Work instructions >> Only one stretch of the data below is needed. Output the lines from the one with "What to Expect at Church (58, 1554)" up to and including the one with "SEO на Тильде: настройки, ограничения", exactly as they stand.

Source records >>

....................

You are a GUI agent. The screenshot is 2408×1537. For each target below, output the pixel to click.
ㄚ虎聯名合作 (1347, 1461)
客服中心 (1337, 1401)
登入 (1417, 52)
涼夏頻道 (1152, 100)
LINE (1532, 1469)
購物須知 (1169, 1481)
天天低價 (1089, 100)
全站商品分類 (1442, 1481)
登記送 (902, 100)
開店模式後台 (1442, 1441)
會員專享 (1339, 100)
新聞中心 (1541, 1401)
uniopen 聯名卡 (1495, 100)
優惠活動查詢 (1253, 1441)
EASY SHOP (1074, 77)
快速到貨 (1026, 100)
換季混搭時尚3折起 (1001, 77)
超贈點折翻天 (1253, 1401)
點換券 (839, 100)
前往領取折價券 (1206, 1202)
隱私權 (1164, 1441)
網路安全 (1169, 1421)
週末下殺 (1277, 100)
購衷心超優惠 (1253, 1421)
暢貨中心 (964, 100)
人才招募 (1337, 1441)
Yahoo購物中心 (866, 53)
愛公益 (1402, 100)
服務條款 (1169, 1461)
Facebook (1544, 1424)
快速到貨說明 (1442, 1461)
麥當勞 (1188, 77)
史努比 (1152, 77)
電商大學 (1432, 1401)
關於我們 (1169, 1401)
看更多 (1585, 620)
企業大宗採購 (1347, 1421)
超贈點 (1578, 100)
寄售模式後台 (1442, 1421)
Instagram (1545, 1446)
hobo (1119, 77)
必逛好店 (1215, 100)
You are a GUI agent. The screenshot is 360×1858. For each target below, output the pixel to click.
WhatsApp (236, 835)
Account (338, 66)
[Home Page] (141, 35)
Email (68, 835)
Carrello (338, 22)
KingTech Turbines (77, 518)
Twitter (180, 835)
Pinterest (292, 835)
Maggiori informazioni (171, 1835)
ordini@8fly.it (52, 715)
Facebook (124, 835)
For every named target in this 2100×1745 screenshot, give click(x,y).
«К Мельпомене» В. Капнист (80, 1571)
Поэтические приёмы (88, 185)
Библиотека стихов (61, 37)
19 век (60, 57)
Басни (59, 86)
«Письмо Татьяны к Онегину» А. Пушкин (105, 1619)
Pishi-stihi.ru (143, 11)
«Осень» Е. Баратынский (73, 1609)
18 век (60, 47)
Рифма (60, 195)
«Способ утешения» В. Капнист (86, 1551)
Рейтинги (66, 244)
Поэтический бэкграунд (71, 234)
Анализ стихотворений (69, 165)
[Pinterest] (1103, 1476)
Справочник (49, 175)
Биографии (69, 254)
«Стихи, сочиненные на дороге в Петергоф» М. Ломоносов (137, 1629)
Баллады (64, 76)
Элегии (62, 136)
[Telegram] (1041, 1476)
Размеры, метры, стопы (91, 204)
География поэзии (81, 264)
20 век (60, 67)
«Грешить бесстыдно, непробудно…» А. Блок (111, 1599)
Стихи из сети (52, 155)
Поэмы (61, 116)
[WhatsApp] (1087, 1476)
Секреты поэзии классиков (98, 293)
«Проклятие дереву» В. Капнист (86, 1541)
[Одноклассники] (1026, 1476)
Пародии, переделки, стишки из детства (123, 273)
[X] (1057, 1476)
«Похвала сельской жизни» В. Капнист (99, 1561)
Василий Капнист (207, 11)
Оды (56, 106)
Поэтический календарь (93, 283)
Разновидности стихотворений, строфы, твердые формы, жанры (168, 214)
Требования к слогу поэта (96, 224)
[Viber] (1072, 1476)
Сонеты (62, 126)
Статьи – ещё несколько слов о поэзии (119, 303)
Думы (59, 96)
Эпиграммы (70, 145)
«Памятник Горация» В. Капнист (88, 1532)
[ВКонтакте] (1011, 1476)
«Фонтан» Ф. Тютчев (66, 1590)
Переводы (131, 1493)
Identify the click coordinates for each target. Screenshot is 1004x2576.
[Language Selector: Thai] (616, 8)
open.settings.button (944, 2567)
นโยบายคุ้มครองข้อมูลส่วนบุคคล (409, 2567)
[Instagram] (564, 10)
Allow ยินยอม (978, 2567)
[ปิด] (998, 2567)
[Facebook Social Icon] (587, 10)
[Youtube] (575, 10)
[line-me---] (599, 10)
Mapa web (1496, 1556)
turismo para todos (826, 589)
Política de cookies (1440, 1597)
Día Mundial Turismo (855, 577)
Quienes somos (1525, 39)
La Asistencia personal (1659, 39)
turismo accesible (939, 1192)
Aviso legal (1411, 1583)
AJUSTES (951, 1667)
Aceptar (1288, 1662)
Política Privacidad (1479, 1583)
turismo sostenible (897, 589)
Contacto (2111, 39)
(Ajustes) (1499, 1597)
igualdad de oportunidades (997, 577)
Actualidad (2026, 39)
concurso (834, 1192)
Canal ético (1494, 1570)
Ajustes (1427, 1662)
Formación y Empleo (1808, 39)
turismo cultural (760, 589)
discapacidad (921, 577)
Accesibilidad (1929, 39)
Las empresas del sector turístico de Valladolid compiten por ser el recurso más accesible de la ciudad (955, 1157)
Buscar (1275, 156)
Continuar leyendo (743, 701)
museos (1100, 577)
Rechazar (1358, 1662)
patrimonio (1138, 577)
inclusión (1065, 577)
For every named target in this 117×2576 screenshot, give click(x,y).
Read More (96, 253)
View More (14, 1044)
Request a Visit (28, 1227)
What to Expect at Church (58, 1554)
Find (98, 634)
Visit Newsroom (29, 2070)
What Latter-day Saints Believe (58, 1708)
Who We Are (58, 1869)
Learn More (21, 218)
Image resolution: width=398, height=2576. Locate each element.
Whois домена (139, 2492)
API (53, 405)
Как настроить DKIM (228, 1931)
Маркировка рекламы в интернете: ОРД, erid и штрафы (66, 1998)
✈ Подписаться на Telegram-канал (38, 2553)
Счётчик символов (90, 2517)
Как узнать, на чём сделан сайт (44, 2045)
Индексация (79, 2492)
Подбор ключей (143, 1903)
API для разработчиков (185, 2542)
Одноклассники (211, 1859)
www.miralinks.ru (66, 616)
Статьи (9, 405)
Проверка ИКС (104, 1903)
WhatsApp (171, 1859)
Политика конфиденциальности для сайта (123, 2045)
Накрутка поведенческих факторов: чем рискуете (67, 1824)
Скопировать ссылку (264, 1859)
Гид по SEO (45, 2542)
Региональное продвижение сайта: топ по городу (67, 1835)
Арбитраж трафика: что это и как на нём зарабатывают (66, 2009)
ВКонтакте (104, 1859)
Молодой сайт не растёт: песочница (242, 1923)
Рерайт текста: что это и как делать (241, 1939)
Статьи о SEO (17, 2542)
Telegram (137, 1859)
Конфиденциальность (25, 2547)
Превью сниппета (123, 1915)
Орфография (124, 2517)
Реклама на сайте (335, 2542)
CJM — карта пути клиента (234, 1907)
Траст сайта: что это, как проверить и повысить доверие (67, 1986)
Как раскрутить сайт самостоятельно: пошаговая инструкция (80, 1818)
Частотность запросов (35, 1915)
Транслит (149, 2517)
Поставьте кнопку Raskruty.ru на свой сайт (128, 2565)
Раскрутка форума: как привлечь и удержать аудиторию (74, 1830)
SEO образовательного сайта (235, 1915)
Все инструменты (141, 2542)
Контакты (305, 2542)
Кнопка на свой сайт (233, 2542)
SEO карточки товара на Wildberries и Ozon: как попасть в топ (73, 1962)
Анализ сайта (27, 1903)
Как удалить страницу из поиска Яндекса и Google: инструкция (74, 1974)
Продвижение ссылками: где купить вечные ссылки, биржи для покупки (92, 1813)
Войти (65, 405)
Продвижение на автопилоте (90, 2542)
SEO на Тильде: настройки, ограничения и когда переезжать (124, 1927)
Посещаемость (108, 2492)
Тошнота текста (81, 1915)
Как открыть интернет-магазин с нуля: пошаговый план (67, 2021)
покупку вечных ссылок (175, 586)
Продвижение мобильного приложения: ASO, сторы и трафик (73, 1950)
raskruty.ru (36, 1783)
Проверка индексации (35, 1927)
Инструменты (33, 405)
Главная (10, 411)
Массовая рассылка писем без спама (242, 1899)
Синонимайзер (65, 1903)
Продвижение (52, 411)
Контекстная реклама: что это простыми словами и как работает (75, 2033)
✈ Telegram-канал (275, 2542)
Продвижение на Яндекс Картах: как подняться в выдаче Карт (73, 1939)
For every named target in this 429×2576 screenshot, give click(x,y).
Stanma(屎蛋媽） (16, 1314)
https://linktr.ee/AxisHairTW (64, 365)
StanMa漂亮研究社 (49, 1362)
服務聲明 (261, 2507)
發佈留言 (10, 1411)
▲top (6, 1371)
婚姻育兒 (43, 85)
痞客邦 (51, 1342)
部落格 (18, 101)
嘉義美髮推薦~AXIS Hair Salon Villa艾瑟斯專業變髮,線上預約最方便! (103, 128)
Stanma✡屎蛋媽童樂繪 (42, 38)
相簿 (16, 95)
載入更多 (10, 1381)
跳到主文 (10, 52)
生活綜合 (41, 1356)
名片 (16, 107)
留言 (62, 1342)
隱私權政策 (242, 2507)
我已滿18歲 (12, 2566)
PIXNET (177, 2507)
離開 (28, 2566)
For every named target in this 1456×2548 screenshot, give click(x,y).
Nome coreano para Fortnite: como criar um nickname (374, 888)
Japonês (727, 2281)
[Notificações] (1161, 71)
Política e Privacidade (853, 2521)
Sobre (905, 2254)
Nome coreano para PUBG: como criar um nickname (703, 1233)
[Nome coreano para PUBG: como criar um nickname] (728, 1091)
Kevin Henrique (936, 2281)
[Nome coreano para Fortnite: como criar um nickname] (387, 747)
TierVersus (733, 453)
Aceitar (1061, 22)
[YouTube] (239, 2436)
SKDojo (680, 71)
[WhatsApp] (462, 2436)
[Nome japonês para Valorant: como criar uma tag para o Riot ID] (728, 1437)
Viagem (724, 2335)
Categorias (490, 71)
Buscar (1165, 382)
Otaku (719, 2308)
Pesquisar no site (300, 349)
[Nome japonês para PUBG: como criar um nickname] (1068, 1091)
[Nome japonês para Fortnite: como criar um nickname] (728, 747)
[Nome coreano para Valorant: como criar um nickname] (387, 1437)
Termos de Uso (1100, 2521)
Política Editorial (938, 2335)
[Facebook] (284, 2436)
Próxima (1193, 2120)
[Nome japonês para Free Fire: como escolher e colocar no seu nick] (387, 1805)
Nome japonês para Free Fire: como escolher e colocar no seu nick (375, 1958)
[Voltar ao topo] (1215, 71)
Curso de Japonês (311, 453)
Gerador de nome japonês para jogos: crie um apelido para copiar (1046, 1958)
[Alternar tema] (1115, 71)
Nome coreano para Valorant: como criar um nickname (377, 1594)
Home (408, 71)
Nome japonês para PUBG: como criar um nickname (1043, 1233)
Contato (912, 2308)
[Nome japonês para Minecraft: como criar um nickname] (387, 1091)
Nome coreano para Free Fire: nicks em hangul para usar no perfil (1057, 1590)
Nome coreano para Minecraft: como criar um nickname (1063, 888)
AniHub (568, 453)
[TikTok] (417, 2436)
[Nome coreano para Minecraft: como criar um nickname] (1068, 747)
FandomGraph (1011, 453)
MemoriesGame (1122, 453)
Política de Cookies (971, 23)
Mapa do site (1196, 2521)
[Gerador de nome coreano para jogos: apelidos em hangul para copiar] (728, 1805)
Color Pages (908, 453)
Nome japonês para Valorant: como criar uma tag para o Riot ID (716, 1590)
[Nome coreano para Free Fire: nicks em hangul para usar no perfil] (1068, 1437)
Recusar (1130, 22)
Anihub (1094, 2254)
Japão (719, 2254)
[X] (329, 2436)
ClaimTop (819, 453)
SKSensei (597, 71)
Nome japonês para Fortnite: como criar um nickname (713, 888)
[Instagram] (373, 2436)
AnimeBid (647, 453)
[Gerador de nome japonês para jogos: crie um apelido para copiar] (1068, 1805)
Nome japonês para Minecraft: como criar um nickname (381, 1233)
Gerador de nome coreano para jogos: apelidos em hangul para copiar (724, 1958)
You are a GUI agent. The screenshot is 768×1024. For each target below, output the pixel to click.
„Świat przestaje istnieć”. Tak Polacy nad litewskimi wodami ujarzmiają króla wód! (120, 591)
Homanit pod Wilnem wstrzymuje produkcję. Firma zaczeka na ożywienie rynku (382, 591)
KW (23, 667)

....................

Answer below >>
What to Expect at Church (58, 1554)
Find (98, 634)
Visit Newsroom (29, 2070)
What Latter-day Saints Believe (58, 1708)
Who We Are (58, 1869)
Learn More (21, 218)
Image resolution: width=398, height=2576. Locate each element.
Whois домена (139, 2492)
API (53, 405)
Как настроить DKIM (228, 1931)
Маркировка рекламы в интернете: ОРД, erid и штрафы (66, 1998)
✈ Подписаться на Telegram-канал (38, 2553)
Счётчик символов (90, 2517)
Как узнать, на чём сделан сайт (44, 2045)
Индексация (79, 2492)
Подбор ключей (143, 1903)
API для разработчиков (185, 2542)
Одноклассники (211, 1859)
www.miralinks.ru (66, 616)
Статьи (9, 405)
Проверка ИКС (104, 1903)
WhatsApp (171, 1859)
Политика конфиденциальности для сайта (123, 2045)
Накрутка поведенческих факторов: чем рискуете (67, 1824)
Скопировать ссылку (264, 1859)
Гид по SEO (45, 2542)
Региональное продвижение сайта: топ по городу (67, 1835)
Арбитраж трафика: что это и как на нём зарабатывают (66, 2009)
ВКонтакте (104, 1859)
Молодой сайт не растёт: песочница (242, 1923)
Рерайт текста: что это и как делать (241, 1939)
Статьи о SEO (17, 2542)
Telegram (137, 1859)
Конфиденциальность (25, 2547)
Превью сниппета (123, 1915)
Орфография (124, 2517)
Реклама на сайте (335, 2542)
CJM — карта пути клиента (234, 1907)
Траст сайта: что это, как проверить и повысить доверие (67, 1986)
Как раскрутить сайт самостоятельно: пошаговая инструкция (80, 1818)
Частотность запросов (35, 1915)
Транслит (149, 2517)
Поставьте кнопку Raskruty.ru на свой сайт (128, 2565)
Раскрутка форума: как привлечь и удержать аудиторию (74, 1830)
SEO образовательного сайта (235, 1915)
Все инструменты (141, 2542)
Контакты (305, 2542)
Кнопка на свой сайт (233, 2542)
SEO карточки товара на Wildberries и Ozon: как попасть в топ (73, 1962)
Анализ сайта (27, 1903)
Как удалить страницу из поиска Яндекса и Google: инструкция (74, 1974)
Продвижение ссылками: где купить вечные ссылки, биржи для покупки (92, 1813)
Войти (65, 405)
Продвижение на автопилоте (90, 2542)
SEO на Тильде: настройки, ограничения и когда переезжать (124, 1927)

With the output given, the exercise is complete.